═════ Page extract
Employee Highlight: Dan Karel

Employee Highlight: Dan Karel

Jun 01

The expressed goal of the Ragon Insitute is lofty: to harness the immune system to prevent and cure human disease.  But behind every principal investigator publishing a new finding is a team of support staff enabling their research.  In the offices, administrative assistants, regulatory staff, and grant administrators manage the office, monitor funding, and ensure that IRB protocols are strictly followed.  In the laboratory, research technicians are not only preparing for future scientific careers, they also perform laboratory work crucial to the research of principal investigators.


Therefore, the Ragon Institute is pleased to present interviews with these support staff, to learn more about them and the important role that they play at the Ragon Institute.


Today we check in with Dan Karel, Research Technician with the Walker Laboratory.


Where are you from?  How long have you been at Ragon?

I am from Westchester County, New York and I have been at the Ragon Institute since August of 2011, so about two and a half years.


What do you do at Ragon?  What is a typical day like?
══════════
═════ Supplied records
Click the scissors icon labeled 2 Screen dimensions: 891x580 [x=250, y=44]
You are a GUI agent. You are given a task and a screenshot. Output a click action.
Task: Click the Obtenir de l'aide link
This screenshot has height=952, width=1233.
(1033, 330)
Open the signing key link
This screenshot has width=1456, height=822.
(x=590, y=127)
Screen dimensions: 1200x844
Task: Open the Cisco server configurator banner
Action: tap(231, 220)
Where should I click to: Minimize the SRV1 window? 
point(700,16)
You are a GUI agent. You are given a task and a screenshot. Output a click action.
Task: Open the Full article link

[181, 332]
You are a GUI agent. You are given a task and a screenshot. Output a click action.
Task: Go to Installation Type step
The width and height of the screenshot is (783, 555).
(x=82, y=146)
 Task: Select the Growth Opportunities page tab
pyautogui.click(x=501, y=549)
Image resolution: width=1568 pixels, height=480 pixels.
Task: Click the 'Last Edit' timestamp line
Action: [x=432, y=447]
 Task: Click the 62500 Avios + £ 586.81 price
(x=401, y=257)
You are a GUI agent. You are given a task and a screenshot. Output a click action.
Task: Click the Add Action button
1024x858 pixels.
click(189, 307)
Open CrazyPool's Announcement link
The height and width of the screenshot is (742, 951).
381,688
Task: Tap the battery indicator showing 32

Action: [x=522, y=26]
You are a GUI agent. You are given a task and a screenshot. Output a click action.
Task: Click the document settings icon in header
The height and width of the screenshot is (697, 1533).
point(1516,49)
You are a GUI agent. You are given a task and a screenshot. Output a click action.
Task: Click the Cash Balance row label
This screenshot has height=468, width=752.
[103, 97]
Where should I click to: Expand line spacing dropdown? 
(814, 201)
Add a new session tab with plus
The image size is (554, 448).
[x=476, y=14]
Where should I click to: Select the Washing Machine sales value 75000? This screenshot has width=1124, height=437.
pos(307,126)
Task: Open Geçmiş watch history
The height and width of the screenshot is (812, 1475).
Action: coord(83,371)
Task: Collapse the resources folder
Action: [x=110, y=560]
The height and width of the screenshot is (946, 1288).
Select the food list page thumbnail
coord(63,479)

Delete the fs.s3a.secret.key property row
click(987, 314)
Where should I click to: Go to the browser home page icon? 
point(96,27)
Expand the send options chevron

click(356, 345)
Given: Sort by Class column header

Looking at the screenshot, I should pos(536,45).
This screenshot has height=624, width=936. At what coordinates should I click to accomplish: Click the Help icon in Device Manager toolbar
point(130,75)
══════════
### Task brief
From the employee highlight, extract the passage that starts with the words "The expressed goal" and stops after "of principal investigators.". The records come from a separate source.

### Answer
The expressed goal of the Ragon Insitute is lofty: to harness the immune system to prevent and cure human disease.  But behind every principal investigator publishing a new finding is a team of support staff enabling their research.  In the offices, administrative assistants, regulatory staff, and grant administrators manage the office, monitor funding, and ensure that IRB protocols are strictly followed.  In the laboratory, research technicians are not only preparing for future scientific careers, they also perform laboratory work crucial to the research of principal investigators.